April 25, 2018
English Professors' Research Tackles Race and Citizenship
By Ann Lyon RitchieMedia Inquiries
“Ideas with a spine” is the motto for a new series of events from Carnegie Mellon University’s Department of English. They are designed to focus on topics of substance and timely social questions tied to new faculty books as well as engage the university and broader communities.
The first event, Book Salon: Race & American Progress, was a roundtable format and drew a crowd of students, faculty and staff from multiple departments. Andreea Ritivoi, professor and head of the English Department, and Kathy M. Newman, associate professor of English, moderated the discussion. Doug Coulson and Gregory Laski sat for a conversation on topics related to their recent publications, both of which investigated racial themes in the nineteenth and early twentieth centuries.

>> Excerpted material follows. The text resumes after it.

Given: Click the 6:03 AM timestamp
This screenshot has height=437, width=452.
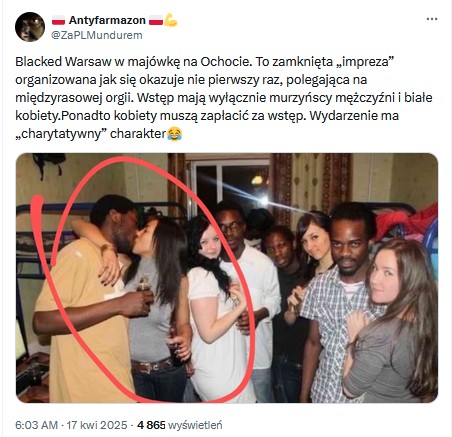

Coulson, assistant professor of English, wrote “Race, Nation, and Refuge: The Rhetoric of Race in Asian American Citizenship Cases,” published by SUNY Press. Laski, visiting assistant teaching professor, authored “Untimely Democracy: The Politics of Progress After Slavery” from Oxford University Press.
"Based on the attendance, the event successfully reached out to others in the various disciplines at CMU. It's important in the English Department—as well as in the humanities in general—that faculty let others know about our work when it clearly has a broad audience," said Rich Purcell, associate professor of English.